- [Task to carry out]: Please return all the records exactly, with nothing left out.

Collected data entries:
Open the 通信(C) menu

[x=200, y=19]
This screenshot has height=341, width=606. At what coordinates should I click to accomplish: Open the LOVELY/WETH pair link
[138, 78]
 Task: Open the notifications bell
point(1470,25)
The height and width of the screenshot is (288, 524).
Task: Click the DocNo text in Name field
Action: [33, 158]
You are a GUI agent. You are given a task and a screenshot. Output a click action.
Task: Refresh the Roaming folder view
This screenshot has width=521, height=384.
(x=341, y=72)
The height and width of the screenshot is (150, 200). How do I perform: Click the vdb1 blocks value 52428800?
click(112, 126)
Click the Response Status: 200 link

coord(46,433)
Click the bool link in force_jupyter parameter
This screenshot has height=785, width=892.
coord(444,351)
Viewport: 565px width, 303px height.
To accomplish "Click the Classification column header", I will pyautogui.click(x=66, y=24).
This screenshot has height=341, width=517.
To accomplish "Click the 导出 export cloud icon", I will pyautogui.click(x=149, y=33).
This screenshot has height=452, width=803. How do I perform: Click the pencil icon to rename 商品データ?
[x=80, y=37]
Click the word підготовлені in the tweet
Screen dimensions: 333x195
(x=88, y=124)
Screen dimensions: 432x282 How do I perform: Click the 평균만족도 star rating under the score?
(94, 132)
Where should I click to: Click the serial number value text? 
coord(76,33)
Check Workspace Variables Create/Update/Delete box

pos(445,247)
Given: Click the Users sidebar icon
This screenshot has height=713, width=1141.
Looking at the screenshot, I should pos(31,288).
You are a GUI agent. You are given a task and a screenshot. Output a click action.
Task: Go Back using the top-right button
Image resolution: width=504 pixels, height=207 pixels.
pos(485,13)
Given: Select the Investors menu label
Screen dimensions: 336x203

- [Solution to this exercise]:
Open the 通信(C) menu

[x=200, y=19]
This screenshot has height=341, width=606. At what coordinates should I click to accomplish: Open the LOVELY/WETH pair link
[138, 78]
 Task: Open the notifications bell
point(1470,25)
The height and width of the screenshot is (288, 524).
Task: Click the DocNo text in Name field
Action: [33, 158]
You are a GUI agent. You are given a task and a screenshot. Output a click action.
Task: Refresh the Roaming folder view
This screenshot has width=521, height=384.
(x=341, y=72)
The height and width of the screenshot is (150, 200). How do I perform: Click the vdb1 blocks value 52428800?
click(112, 126)
Click the Response Status: 200 link

coord(46,433)
Click the bool link in force_jupyter parameter
This screenshot has height=785, width=892.
coord(444,351)
Viewport: 565px width, 303px height.
To accomplish "Click the Classification column header", I will pyautogui.click(x=66, y=24).
This screenshot has height=341, width=517.
To accomplish "Click the 导出 export cloud icon", I will pyautogui.click(x=149, y=33).
This screenshot has height=452, width=803. How do I perform: Click the pencil icon to rename 商品データ?
[x=80, y=37]
Click the word підготовлені in the tweet
Screen dimensions: 333x195
(x=88, y=124)
Screen dimensions: 432x282 How do I perform: Click the 평균만족도 star rating under the score?
(94, 132)
Where should I click to: Click the serial number value text? 
coord(76,33)
Check Workspace Variables Create/Update/Delete box

pos(445,247)
Given: Click the Users sidebar icon
This screenshot has height=713, width=1141.
Looking at the screenshot, I should pos(31,288).
You are a GUI agent. You are given a task and a screenshot. Output a click action.
Task: Go Back using the top-right button
Image resolution: width=504 pixels, height=207 pixels.
pos(485,13)
Given: Select the Investors menu label
Screen dimensions: 336x203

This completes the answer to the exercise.